Once upon a time, both of America's current political parties believed in the Constitution. We say once upon a time with the realization that the fairy-tale implication is just that. We thought both parties believed in the Constitution but maybe we were dreaming.

Certainly if it were true, it must not be now. Otherwise, Donald Trump's abuse of his position for personal and political gain would have led to his removal from office months if not years ago.

But now it seems the elected officials in Trump's party have no bottom when it comes to excusing him and defending him. Even Rep. Will Hurd, R-Texas, and a member of the House committee that convened the impeachment inquiry hearings, has signaled he'll vote no on impeachment.

Why are Republicans so determined to voice no criticism — let alone no accountability — on this lawless president? Because they fear for their own hides in primary challenges.

Should they acknowledge that the impeachment witnesses blew holes in their every defense and demonstrated not one but several "smoking guns," they then would be branded and banished, just as Rep. Justin Amash of Michigan was when he dared acknowledge publicly that he believes Trump should be impeached. The GOP immediately called for Trump Republicans to challenge Amash. Some called for his resignation. Instead, the libertarian who has been called the most conservative House member left the Republican Party in July and announced he would become an independent.

What we've thought really puzzling, though, is why even retiring and retired members of the House and Senate stay quiet. That would include statesmen like Lamar Alexander and Bob Corker — both of whom duck the question each time it is asked.

Instead, Republicans questioning impeachment inquiry witnesses last week often flatly inverted the testimony into its diametrically opposite meaning. And some clung tightly to conspiracy theories.

They invoked words like hearsay when more than one witness plainly said they "heard the president say" or the president "told me" he wanted Ukraine to investigate a political opponent. And never mind that pesky transcript the White House released in which Trump plainly asks the new Ukrainian president to investigate the Bidens by name and to find some mythical evidence that, in Trump's mind, would absolve the Russians in the 2016 election meddling. How much more direct linking should one need?

The only reasonable fallback for Republicans now would seem to be one of simply saying, yes, there were abuses but we don't think they rise to the level of impeachment. Yet Republicans don't seem inclined even to make that much of a criticism against Czar Trump.

New York Times columnist Paul Krugman has a theory. He points to that age-old motivational trail of bread crumbs we in journalism call "follow the money."

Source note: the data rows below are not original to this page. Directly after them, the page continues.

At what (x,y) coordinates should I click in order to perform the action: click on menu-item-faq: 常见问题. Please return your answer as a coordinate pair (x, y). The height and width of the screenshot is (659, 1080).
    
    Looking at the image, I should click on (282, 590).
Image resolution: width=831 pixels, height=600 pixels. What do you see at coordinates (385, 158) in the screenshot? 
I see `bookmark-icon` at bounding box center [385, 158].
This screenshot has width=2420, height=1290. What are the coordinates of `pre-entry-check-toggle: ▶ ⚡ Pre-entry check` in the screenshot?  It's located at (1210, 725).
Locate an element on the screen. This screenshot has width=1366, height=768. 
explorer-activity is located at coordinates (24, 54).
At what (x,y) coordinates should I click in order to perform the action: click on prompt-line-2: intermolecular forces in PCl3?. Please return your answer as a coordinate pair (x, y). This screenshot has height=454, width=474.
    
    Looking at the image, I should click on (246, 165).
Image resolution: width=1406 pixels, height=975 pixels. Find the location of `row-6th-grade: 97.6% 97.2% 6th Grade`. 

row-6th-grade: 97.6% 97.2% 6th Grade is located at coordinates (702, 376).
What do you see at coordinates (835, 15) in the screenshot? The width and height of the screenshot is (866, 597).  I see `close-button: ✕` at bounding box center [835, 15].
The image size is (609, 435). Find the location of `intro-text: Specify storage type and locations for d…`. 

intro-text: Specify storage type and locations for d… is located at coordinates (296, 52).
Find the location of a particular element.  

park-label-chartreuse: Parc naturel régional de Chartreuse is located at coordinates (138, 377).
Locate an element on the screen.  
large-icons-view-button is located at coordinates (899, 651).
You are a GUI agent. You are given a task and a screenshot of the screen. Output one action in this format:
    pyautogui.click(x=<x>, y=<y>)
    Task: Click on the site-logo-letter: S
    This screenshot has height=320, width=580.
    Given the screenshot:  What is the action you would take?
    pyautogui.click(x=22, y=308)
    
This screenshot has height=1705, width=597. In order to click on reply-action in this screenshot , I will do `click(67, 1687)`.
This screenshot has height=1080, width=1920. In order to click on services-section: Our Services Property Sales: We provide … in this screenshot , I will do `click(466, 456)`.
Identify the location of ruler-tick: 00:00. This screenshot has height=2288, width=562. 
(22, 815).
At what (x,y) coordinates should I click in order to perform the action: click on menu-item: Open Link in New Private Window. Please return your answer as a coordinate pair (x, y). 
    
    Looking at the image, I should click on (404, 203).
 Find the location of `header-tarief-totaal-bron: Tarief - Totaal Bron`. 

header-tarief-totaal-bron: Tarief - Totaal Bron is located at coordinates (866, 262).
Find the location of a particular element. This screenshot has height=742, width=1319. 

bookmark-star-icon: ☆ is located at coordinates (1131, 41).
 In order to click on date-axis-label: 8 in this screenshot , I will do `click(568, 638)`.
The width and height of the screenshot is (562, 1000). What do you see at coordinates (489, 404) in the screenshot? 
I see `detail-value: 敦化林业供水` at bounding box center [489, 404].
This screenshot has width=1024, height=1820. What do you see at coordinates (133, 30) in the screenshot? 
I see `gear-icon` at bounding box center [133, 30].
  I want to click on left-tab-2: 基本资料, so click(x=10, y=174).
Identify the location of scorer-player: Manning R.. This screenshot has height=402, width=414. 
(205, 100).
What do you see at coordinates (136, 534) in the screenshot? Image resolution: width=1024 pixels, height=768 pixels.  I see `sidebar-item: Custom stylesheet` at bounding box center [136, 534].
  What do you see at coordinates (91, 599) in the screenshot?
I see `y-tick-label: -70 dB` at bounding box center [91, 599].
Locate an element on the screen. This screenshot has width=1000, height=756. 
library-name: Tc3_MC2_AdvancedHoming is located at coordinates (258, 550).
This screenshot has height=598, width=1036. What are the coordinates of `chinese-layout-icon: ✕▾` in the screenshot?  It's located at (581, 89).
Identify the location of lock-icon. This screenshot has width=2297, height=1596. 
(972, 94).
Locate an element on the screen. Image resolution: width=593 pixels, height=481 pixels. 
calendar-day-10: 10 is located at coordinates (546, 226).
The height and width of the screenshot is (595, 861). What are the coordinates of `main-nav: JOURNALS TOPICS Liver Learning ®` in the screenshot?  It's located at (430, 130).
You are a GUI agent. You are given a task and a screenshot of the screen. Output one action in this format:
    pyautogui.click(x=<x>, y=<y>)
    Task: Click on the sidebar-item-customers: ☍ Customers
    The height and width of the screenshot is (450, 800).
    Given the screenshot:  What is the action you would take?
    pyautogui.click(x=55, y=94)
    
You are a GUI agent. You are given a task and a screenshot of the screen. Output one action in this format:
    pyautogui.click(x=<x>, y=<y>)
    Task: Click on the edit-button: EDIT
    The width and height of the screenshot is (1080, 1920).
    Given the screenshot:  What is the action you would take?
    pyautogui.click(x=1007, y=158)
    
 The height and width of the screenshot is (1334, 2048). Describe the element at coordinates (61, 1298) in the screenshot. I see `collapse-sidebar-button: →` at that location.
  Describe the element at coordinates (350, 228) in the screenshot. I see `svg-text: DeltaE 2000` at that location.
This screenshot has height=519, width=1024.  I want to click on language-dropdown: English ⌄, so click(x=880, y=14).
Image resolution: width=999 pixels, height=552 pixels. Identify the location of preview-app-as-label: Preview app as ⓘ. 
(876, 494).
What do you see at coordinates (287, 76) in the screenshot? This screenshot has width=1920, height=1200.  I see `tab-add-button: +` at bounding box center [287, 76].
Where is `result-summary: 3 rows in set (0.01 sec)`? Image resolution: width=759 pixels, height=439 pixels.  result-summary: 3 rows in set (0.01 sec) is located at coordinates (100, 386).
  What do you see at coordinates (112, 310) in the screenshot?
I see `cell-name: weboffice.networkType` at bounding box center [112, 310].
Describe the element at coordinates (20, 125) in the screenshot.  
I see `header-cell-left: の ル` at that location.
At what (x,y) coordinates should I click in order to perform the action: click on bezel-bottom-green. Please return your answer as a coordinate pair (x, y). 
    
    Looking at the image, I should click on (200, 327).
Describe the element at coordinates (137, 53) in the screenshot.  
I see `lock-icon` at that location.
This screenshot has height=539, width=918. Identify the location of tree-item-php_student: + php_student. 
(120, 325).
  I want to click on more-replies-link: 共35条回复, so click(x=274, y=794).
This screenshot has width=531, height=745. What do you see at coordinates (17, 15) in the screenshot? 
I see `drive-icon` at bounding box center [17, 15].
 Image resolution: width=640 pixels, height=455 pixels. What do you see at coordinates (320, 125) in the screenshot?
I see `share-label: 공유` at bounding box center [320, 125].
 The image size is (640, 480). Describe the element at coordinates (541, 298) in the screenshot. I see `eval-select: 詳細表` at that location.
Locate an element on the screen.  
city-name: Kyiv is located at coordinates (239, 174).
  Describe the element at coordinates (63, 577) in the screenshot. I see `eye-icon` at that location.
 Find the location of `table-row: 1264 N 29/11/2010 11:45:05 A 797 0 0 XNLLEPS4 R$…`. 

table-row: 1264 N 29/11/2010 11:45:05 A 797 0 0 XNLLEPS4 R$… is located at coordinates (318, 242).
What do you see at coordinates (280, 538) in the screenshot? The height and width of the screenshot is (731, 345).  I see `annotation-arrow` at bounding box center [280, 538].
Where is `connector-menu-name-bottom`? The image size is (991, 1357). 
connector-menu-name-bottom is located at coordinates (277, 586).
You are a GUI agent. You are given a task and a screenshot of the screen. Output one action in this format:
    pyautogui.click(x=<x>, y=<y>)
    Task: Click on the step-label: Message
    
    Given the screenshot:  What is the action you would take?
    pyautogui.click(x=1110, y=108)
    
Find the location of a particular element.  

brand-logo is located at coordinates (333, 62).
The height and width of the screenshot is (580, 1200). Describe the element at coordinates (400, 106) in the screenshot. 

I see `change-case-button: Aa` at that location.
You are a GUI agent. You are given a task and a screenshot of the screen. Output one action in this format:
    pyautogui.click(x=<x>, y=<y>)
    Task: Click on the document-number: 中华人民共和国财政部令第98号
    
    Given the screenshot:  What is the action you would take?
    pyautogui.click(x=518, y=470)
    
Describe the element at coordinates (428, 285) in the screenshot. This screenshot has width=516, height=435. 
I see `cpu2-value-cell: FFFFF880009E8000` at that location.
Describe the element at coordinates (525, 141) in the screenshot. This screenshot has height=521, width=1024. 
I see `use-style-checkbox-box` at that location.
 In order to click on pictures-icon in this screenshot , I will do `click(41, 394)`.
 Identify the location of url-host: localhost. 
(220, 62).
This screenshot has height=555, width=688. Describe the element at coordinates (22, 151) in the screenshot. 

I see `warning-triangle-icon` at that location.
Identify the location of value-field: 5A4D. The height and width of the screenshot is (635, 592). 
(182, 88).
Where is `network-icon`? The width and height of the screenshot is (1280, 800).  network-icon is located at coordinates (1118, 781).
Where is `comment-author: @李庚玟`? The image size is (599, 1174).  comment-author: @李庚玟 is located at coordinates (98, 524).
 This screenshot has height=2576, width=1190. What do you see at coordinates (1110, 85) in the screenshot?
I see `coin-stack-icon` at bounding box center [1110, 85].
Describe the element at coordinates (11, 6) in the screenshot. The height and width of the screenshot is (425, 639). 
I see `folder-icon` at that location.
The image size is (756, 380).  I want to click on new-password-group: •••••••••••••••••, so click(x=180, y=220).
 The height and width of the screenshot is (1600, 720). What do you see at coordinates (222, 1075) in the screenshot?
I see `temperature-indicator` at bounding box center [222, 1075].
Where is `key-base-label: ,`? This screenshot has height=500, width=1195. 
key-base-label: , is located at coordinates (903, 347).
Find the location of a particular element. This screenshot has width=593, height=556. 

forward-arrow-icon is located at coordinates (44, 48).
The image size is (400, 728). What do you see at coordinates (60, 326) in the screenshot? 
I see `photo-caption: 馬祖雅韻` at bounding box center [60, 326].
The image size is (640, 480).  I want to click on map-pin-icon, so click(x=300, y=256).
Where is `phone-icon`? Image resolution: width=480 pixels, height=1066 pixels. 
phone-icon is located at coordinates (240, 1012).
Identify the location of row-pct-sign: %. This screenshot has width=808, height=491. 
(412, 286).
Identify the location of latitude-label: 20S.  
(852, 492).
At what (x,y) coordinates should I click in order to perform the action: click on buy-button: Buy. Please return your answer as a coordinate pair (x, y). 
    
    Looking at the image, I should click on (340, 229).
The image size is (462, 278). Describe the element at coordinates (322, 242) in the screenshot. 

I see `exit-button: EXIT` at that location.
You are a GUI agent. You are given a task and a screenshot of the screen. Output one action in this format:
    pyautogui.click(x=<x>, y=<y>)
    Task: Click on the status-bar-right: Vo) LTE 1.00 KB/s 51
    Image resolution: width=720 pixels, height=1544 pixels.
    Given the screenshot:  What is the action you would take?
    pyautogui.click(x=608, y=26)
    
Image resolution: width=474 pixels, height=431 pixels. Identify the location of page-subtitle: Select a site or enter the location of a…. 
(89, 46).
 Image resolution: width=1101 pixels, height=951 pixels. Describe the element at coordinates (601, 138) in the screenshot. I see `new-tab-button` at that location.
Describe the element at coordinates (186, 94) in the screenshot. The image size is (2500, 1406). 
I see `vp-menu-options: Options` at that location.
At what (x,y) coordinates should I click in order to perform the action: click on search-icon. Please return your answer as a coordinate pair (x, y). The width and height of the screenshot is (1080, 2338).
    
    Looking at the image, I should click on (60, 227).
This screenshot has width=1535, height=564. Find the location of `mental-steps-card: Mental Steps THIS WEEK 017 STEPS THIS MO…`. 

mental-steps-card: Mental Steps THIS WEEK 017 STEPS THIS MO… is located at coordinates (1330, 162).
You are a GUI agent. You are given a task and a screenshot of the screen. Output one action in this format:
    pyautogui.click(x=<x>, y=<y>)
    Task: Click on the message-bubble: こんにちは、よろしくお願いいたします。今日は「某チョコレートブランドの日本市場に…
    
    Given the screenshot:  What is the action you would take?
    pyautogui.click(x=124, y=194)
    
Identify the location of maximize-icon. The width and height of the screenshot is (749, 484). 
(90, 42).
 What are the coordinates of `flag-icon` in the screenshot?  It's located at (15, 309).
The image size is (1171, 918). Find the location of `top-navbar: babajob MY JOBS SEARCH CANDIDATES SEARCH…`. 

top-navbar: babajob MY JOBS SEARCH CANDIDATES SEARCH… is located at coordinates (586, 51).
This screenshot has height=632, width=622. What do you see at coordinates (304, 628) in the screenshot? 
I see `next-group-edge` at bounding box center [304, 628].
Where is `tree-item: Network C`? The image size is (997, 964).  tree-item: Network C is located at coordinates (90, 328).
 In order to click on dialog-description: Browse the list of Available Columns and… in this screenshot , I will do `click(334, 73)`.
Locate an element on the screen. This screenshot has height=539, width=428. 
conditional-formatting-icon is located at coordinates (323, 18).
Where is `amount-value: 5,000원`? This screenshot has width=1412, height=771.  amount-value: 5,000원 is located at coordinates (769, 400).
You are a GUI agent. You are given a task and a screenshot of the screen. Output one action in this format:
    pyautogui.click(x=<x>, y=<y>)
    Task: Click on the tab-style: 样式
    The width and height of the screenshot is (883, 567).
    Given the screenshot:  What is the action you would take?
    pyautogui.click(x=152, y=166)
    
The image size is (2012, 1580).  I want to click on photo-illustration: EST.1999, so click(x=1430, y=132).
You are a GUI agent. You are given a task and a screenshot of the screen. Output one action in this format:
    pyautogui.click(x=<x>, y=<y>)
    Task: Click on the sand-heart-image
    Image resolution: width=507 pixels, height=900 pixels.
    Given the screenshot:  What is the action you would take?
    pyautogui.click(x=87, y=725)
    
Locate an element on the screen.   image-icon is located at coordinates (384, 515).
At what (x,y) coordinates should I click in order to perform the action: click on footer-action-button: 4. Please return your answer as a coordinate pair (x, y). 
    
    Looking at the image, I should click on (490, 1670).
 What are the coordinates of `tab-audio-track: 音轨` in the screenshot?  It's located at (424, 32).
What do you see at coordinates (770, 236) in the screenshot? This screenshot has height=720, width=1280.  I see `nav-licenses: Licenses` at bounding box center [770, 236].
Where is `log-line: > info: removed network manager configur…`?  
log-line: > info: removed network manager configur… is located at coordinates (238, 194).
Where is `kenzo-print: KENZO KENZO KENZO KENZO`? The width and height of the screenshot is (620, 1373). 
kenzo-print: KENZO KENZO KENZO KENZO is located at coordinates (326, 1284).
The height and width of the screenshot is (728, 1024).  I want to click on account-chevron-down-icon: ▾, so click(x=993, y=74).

Writes Krugman: "What, after all, do retired officials do for a living? Many become lobbyists, and in an era of extreme polarization that means lobbying their own party. Being honest about why you quit would be bad for future business. Beyond that, the modern U.S. right contains many institutions — Fox News and other media, right-wing think tanks, and others — that offer sinecures to former officials. However, this 'wing-nut welfare' — which has no counterpart on the left — is available only to those who continue to toe the line."

Those safe havens, though, may have a long waiting line before Trump's term is up. Already 20 GOP House members have announced they are leaving Congress. Across the aisle the comparative number of Democrats planning retirement is only eight, and one of those, Hawaii's Tulsi Gabbard, is a candidate for president.

If Krugman is right — and he may well be — that's a pathetic vote of confidence for what was once a proud and courageous Republican tradition of morality.